> **Task requirements**
Give the number of lines in the records below that include the word "agent", and add nothing to it.

> **Data shown**
-------------------------

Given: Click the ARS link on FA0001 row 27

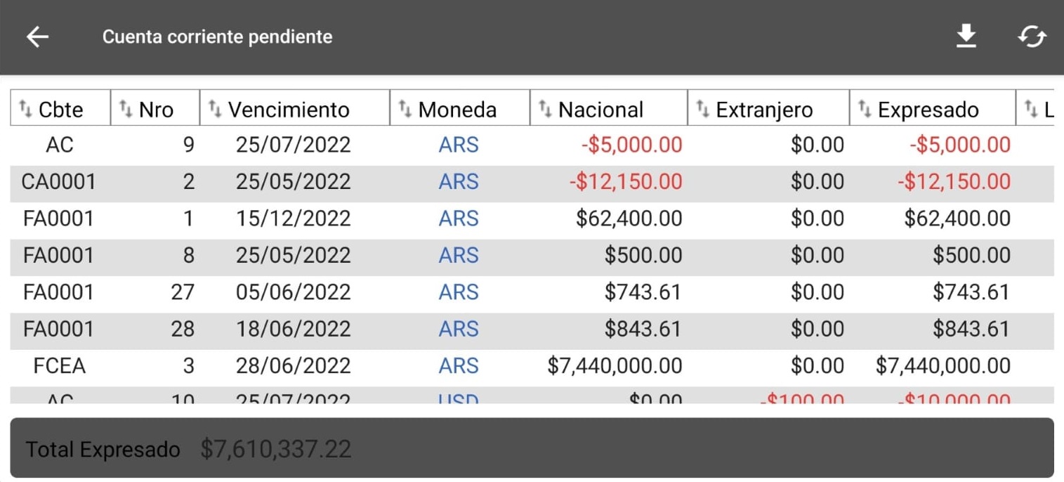Looking at the screenshot, I should pyautogui.click(x=459, y=292).
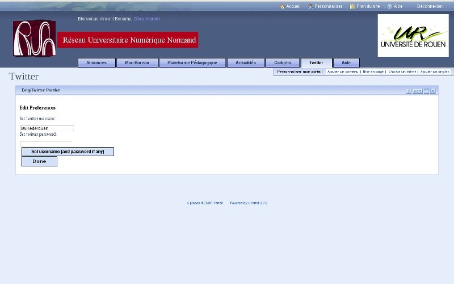Click the Aide question mark icon in the top bar
This screenshot has width=454, height=284.
click(x=390, y=7)

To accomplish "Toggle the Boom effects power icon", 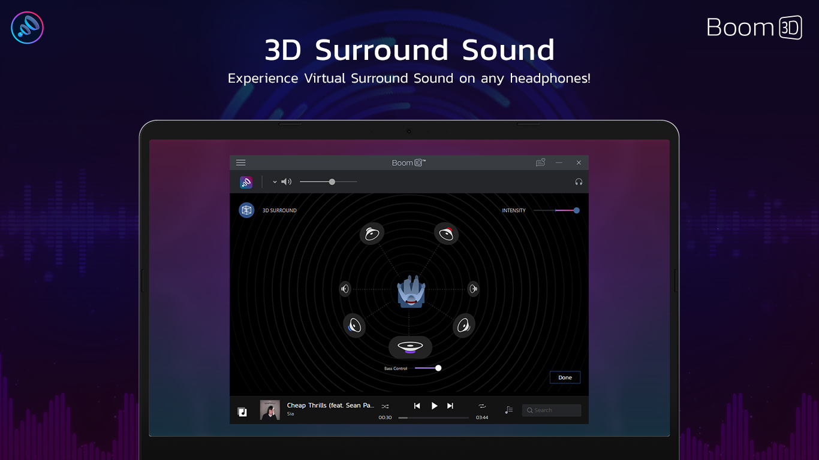I will pos(246,182).
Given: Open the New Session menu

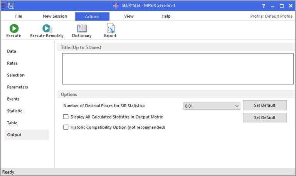Looking at the screenshot, I should (x=55, y=16).
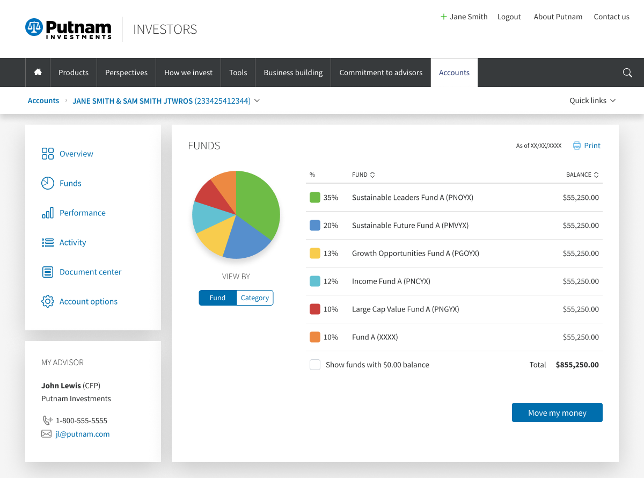Email the advisor via jl@putnam.com link
The image size is (644, 478).
point(83,434)
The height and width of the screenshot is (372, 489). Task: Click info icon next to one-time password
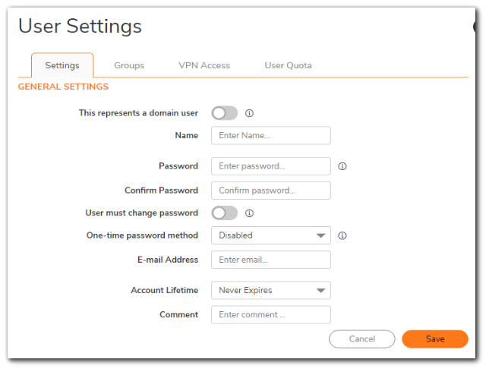342,235
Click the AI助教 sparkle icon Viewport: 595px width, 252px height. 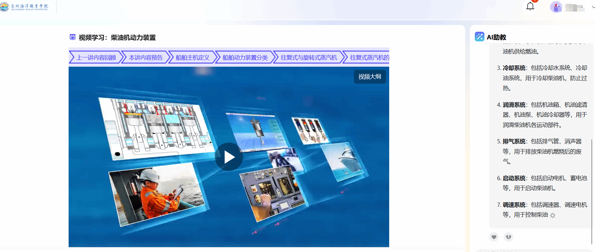point(479,37)
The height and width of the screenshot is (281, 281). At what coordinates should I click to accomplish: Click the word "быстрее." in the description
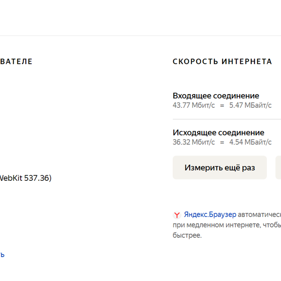pyautogui.click(x=187, y=235)
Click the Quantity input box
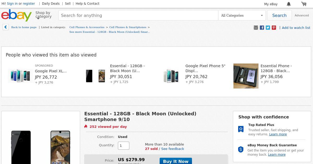 [x=124, y=146]
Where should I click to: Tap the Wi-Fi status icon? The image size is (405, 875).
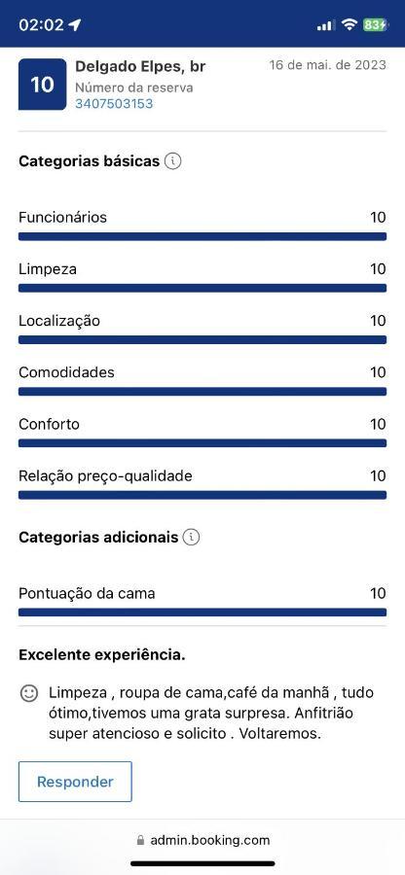pyautogui.click(x=350, y=24)
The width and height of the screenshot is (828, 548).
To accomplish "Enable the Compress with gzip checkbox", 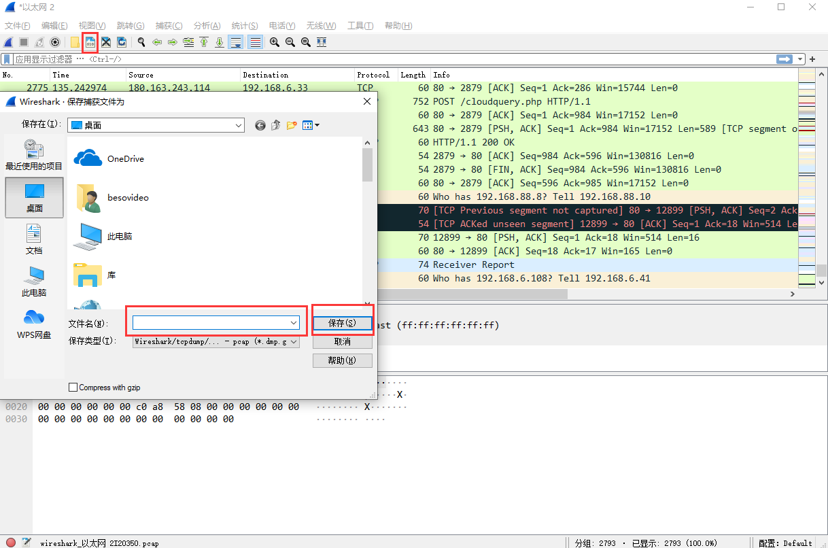I will (x=73, y=388).
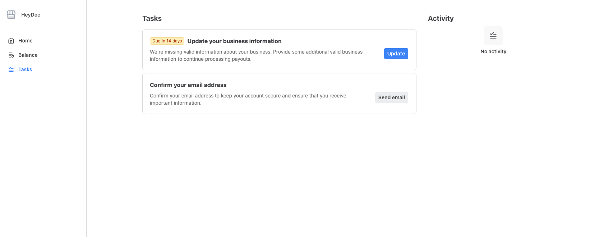Click the Update your business information heading
613x237 pixels.
pyautogui.click(x=234, y=41)
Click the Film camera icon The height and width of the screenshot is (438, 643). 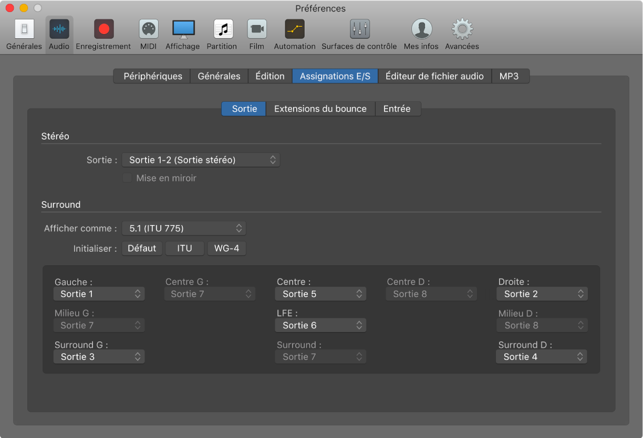point(257,29)
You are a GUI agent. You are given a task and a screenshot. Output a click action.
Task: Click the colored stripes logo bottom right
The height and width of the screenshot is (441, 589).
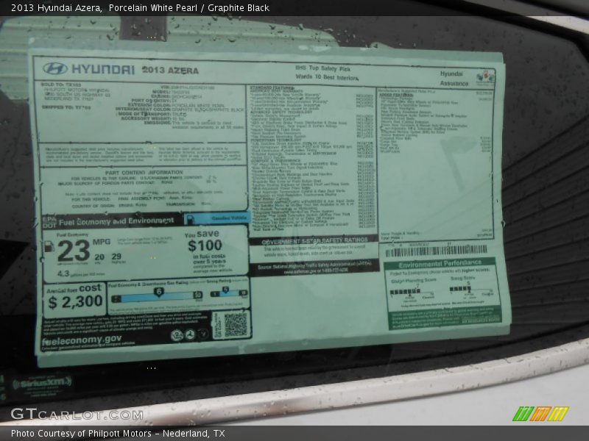click(540, 413)
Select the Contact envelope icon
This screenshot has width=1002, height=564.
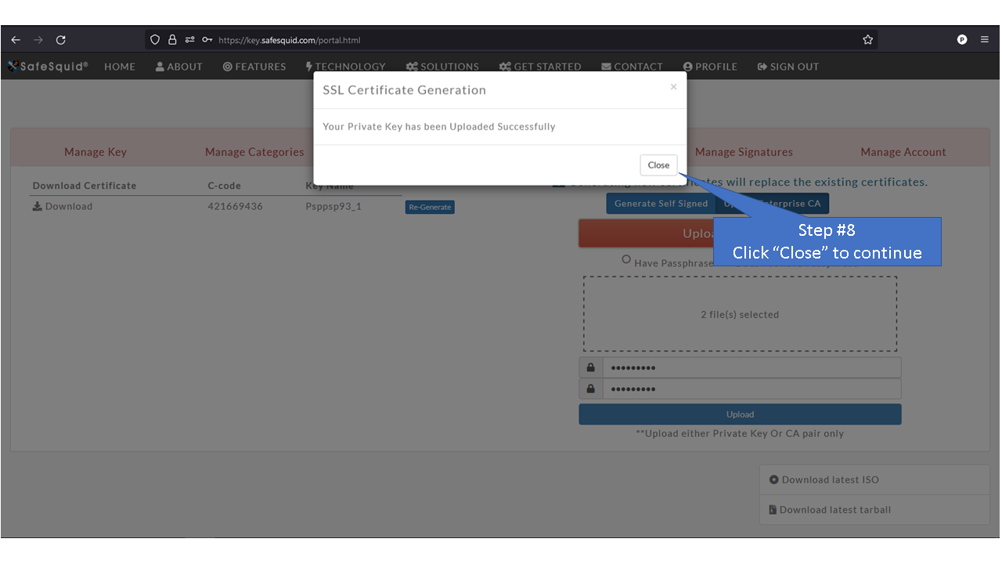pos(606,67)
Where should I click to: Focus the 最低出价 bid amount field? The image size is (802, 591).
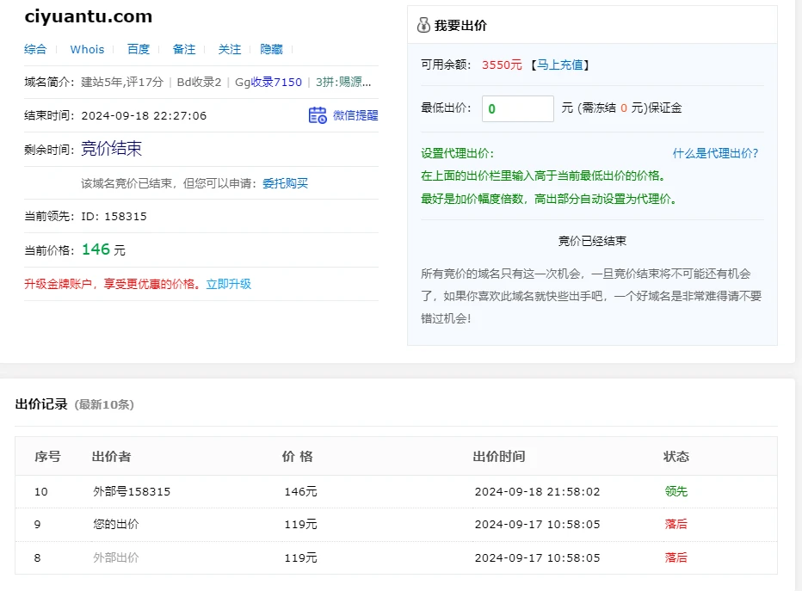tap(517, 108)
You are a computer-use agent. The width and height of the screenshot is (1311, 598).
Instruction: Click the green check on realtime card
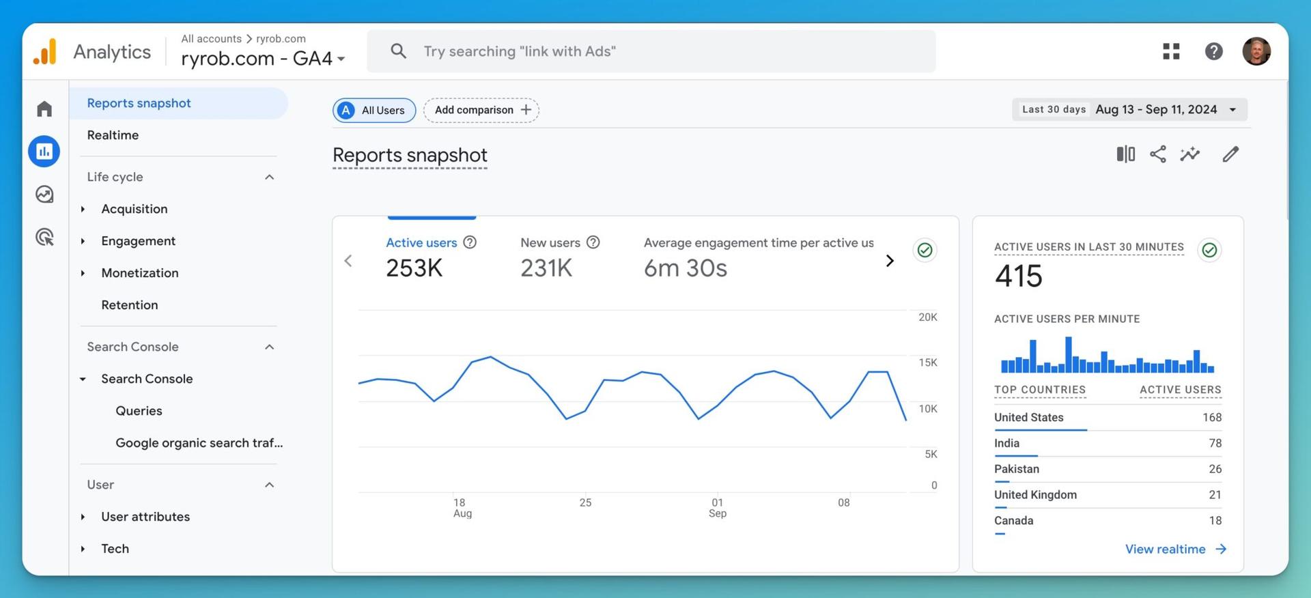(1209, 251)
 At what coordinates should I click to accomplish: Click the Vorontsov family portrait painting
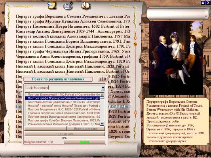(x=176, y=58)
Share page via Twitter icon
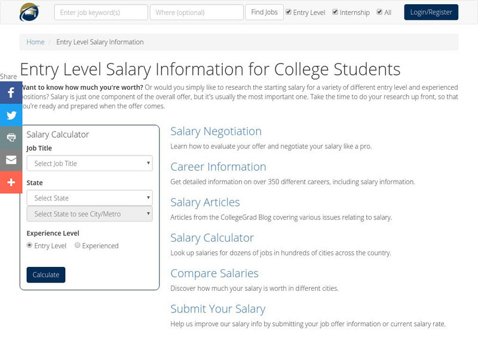Screen dimensions: 478x359 tap(11, 115)
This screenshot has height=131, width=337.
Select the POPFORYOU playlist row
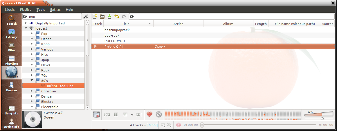point(115,41)
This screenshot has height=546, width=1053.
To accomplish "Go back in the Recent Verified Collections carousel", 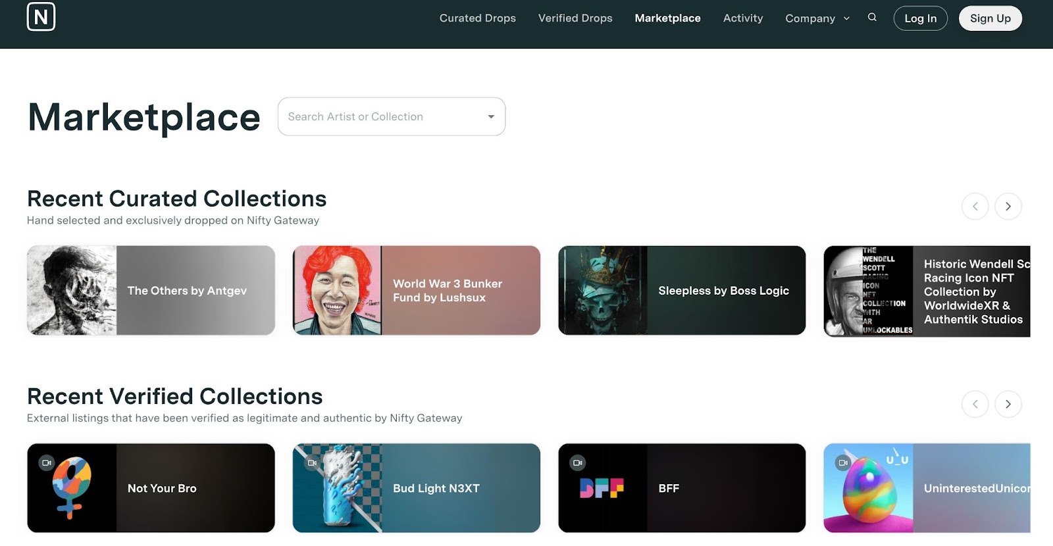I will pos(975,404).
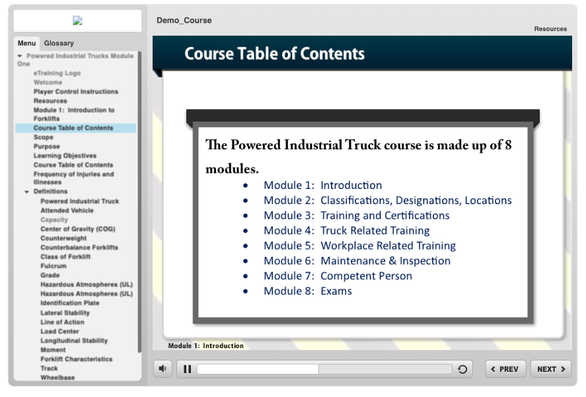Switch to the Glossary tab
The image size is (586, 397).
coord(59,43)
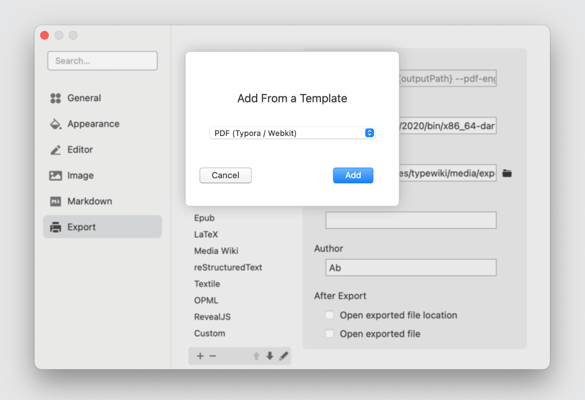Switch to Image preferences

pos(80,176)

-------------------------

> **Solution to this exercise**
2